If evil exists then one face of it would be that of Wayne Couzens. During the trial, the prosecution stated that Couzens’s crime could be summarised in five gruesome words: deception, kidnap, rape, strangulation, fire. That it was premeditated, indeed meticulously planned, has become clear from the various purchases Couzens made in person and online in the weeks before he struck. He conducted reconnaissance missions. He hired a car especially for the purpose. He purchased petrol for one purpose only. He used his specialist knowledge to avoid detection. He knew exactly what he was doing.

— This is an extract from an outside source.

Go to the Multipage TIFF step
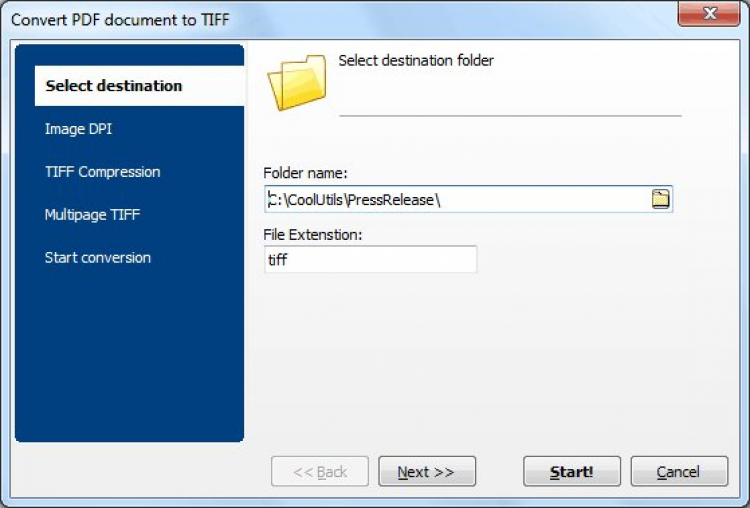 (x=92, y=215)
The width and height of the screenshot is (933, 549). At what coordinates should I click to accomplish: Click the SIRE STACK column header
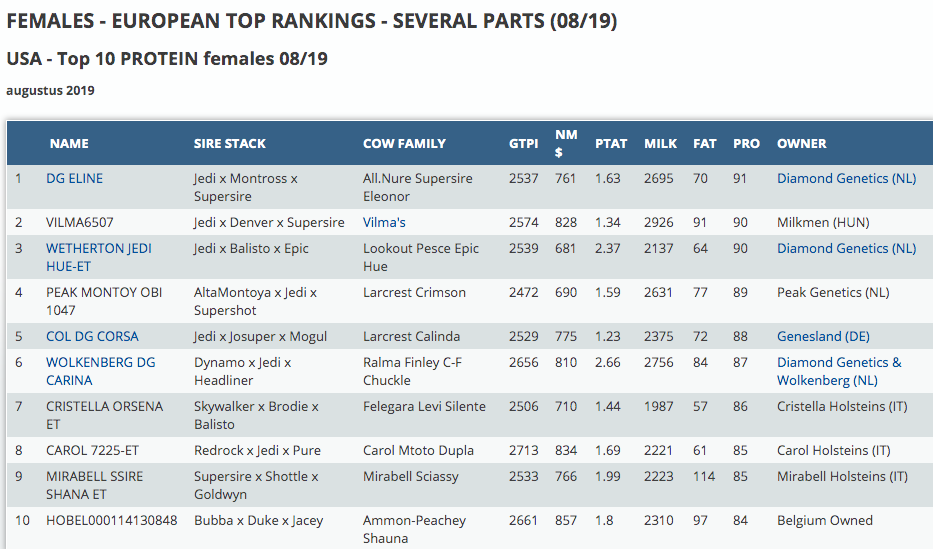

The crime was all the more heinous because it was committed by a serving police officer, using his lawful warrant card and abusing the respect of the office he held. All Sarah Everard wanted to do that evening was walk home safely. A police officer, there to protect the public, took her life. Her family told of how the manner of her death deepened their grief, and of what a fine young woman Sarah was.

Sarah’s broken mother, Susan, stood up in court and said that she keeps a dressing gown of her daughter’s to hug, as it still smells of her. The friends and family of Sarah have also been tortured. Yet Couzens, confronted by the human consequences of his actions, showed little reaction and throughout has shown no contrition, merely a plea of guilty after an absurd alibi about Romanian gangsters collapsed. The judge was right to use the exceptional features of the abduction, rape and murder of Sarah Everard to impose an unusual whole-life tariff on Couzens.

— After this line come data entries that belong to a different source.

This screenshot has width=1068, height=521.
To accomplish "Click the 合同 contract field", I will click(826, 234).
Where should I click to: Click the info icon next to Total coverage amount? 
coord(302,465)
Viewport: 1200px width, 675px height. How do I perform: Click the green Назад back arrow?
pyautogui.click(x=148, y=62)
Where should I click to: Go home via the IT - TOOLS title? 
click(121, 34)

One mystery is why someone who showed such forensic awareness, and with police experience, imagined that he could get away with his crime, such is the ubiquity of CCTV, and especially in a busy neighbourhood such as Clapham in south London. Perhaps Couzens was as arrogant as he was warped and callous. In any event, a measure of justice has been delivered. It cannot be the end of the matter, because it is now clear that Couzens could have been stopped, and Sarah’s life saved. It is difficult to believe that anyone who chose to publicly expose themselves in a McDonald’s restaurant wouldn’t be taken into custody and charged. That it was a police officer makes it still more bizarre – but it seems Couzens somehow managed to avoid that normal course of events, and his breaking of the law wasn’t taken too seriously – with appalling results not far away soon afterwards when he abducted Sarah.

It has also emerged that Couzens’s own colleagues had their doubts about a man they knew enjoyed violent pornography. In his earlier days, fellow officers had nicknamed him, grotesquely, “the rapist” because he made women feel uncomfortable. He had been accused of indecent exposure twice in 10 days before the abduction, rape and murder. There was a similar accusation made in 2015 when he was a member of the Civil Nuclear Constabulary, and an investigation by the Kent police.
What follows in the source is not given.